No sabemos si los tres turistas se rieron de los Alfredo Landa de la zona, pero sí conocemos gracias a Nicolás González Lemus otros detalles curiosos, desde la previsible ascensión hasta lo que entonces se podía subir del Teide hasta su presencia en una corrida de toros porque McCartney, quien desde los setenta es un acérrimo defensor de los animales, era aficionado a la fiesta nacional.

El volumen constituye asimismo un viaje sentimental de suma importancia porque mediante los datos que aporta nos sumergimos en una España que provoca hilaridad y esperanza. En el primer caso soltamos carcajadas al leer los comentarios de la prensa sobre la gira nacional del cuarteto en 1965. El siguiente fragmento da buena prueba de la carpetovetónica mentalidad hispana, patético anacronismo cuando el reloj marcaba otra hora más moderna y revolucionaria:

“En fin, que nosotros no seremos los mejores del mundo. Aún existe algo de virtud española que es decoro y compostura. ¿Hipocresía, homenaje que rinde el vicio a la virtud? No lo sé. Pero si en cualquier círculo hispánico aparece un melenudo a los Beatles no faltarán Dalilos que le corten el pelo”.



Los jóvenes opinaban de manera bien distinta. Es interesante la reflexión sobre la capacidad que tuvo la música en los sesenta para alentar a una generación frustrada para romper lazos con la impuesta monotonía y volar más allá de las normas marcadas. La última parte del libro aborda el auge del movimiento rock en Canarias con grupos que adoptaban nombres anglosajones y sobrevivían a base de interpretar las canciones de sus ídolos. Entre estos chiquillos, el transcurrir de los años es pura calamidad, estaba Teddy Bautista, el sinvergüenza que ahora preside la SGAE y que también tuvo ilusiones artísticas con su formación Los Canarios, conocidos a finales de la década que nos concierne por su composición Get on your knees. Sin embargo, el ambiente no sólo se nutría de imitaciones. La música constituyó un elemento de rebelión desde dentro del franquismo. Nicolás González Lemus, quien vivió ese período al pie del cañón, aporta su crónica personal desde el amor a los de Liverpool y su experiencia en la OJE, Organización juvenil española, de Tenerife, donde él y otros amigos pidieron que el delegado local les dejara un cuarto para escuchar sus vinilos. Al final, tras una breve tolerancia, les prohibieron reunirse entre esos muros porque los mandamases creían que el único tema era criticar a Franco.

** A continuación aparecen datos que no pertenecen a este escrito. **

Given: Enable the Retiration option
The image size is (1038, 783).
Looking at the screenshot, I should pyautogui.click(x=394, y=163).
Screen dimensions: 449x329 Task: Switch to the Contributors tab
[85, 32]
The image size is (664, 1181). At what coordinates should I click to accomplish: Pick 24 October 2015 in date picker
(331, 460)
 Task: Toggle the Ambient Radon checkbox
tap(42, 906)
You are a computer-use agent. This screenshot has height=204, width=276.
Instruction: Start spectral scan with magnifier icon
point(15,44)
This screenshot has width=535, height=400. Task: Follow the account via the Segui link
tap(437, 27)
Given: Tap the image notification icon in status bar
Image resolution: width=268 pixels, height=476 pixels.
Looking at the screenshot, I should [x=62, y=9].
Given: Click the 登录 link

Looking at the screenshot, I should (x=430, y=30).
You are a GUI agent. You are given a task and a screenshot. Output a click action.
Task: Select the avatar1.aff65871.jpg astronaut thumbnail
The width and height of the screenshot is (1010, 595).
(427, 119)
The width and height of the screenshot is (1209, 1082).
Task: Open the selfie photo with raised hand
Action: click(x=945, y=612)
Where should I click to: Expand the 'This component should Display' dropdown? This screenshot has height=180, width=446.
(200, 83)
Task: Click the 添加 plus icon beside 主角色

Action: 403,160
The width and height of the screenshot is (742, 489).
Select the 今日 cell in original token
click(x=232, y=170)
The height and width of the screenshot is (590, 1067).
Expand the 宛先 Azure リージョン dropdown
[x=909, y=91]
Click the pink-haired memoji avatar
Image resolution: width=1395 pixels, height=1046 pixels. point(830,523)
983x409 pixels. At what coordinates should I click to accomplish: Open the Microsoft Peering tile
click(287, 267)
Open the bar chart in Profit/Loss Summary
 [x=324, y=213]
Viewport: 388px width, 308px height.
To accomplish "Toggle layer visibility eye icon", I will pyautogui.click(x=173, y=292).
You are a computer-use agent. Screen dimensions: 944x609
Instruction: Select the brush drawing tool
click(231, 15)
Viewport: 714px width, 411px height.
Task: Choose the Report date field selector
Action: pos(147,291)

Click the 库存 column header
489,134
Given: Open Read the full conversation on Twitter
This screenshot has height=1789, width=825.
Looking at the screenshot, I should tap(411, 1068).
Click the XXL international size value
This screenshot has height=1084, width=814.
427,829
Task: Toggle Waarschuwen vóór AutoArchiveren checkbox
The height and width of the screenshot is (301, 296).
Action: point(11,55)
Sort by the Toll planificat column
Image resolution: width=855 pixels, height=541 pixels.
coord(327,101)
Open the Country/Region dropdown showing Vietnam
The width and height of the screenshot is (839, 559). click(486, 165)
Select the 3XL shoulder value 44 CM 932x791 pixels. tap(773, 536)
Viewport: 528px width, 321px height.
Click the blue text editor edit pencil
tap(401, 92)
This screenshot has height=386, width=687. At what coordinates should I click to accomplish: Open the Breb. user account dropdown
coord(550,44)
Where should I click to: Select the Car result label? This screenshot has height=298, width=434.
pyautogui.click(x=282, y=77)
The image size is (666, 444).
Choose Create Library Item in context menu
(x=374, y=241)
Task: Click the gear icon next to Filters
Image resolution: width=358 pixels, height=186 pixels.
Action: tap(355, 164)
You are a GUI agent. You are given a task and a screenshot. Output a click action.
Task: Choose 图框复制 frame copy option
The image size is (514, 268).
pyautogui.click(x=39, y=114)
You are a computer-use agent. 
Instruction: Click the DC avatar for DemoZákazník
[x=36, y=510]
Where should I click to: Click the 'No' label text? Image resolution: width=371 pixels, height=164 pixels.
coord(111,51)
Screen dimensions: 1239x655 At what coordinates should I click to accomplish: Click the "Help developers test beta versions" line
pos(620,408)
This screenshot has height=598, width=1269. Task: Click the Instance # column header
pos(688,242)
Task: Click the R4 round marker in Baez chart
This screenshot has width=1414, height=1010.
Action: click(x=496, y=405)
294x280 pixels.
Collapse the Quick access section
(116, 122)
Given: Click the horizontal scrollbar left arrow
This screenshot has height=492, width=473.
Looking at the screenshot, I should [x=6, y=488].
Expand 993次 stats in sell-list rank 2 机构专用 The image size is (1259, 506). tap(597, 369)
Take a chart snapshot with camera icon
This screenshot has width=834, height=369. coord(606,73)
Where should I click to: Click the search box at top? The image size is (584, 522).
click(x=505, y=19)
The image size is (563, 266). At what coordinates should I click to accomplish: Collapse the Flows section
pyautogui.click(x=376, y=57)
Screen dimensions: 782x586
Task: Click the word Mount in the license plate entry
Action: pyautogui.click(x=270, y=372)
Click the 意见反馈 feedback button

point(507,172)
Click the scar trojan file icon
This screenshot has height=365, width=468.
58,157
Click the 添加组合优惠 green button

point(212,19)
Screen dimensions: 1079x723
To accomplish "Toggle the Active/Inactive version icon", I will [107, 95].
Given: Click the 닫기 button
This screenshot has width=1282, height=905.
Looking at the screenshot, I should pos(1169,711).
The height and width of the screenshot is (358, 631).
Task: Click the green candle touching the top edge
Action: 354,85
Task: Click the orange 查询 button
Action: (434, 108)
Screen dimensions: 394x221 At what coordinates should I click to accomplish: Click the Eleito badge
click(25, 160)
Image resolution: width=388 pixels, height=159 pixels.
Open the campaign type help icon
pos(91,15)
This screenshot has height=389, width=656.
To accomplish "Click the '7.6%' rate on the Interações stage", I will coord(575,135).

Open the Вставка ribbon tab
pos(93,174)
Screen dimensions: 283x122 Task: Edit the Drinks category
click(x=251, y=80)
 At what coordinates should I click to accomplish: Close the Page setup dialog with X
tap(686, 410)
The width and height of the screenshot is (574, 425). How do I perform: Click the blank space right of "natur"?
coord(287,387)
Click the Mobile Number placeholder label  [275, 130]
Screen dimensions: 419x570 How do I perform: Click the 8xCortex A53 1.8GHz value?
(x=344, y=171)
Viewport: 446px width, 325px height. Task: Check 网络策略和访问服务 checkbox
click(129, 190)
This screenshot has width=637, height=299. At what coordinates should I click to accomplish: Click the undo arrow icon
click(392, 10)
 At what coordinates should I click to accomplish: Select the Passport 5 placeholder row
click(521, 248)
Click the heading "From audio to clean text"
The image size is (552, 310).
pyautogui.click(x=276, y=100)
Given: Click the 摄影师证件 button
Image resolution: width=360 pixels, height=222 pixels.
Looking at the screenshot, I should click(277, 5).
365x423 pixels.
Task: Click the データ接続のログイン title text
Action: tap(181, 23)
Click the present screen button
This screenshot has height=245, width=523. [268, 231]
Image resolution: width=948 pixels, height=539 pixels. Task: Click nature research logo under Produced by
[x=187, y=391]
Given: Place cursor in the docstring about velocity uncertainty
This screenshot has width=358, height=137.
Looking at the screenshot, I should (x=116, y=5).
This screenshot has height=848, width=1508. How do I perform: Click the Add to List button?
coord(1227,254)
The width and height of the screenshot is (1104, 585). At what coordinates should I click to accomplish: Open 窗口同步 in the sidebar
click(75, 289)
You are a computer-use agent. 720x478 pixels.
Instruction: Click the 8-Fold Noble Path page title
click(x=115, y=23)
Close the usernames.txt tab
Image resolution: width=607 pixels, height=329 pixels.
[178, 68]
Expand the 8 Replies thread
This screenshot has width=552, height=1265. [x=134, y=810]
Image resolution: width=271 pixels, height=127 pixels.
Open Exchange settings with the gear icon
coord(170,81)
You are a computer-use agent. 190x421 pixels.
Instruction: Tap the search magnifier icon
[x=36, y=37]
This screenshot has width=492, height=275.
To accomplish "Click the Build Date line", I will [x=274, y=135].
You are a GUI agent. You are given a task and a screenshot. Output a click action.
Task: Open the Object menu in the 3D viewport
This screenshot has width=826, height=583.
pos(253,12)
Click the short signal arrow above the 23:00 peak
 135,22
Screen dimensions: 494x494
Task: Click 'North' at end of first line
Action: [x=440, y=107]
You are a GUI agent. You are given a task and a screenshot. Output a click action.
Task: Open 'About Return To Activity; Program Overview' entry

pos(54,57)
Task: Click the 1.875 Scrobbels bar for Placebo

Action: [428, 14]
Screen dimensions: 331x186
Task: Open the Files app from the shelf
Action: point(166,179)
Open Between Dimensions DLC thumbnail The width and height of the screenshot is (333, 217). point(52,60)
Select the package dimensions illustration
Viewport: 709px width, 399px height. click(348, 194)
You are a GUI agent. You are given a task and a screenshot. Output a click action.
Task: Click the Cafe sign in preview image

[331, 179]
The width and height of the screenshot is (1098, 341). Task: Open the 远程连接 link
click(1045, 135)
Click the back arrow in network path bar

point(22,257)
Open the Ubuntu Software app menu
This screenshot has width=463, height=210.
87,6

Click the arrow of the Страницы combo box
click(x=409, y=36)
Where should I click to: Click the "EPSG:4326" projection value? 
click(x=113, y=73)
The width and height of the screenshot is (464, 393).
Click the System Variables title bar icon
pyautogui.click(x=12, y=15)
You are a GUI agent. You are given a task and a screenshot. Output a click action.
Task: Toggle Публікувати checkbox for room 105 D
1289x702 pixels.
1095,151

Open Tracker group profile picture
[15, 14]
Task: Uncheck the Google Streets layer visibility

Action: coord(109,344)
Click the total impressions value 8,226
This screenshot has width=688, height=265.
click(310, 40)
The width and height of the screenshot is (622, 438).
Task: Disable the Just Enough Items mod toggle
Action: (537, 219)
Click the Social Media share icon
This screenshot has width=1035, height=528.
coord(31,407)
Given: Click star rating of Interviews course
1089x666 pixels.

Esa España de charanga y pandereta cancelaba guateques, secuestraba discos y vivía ajena a la tormenta positiva que agitaba todo el hemisferio occidental. El diez de abril de 1970 The Beatles se separaron, pero para los que crecieron en esa época su espíritu siempre estará presente, tanto que hasta ha merecido este peculiar manuscrito que rellena un hueco en la bibliografía dedicada a cuatro locos cuerdos que con sus melodías cambiaron para siempre la faz de la tierra.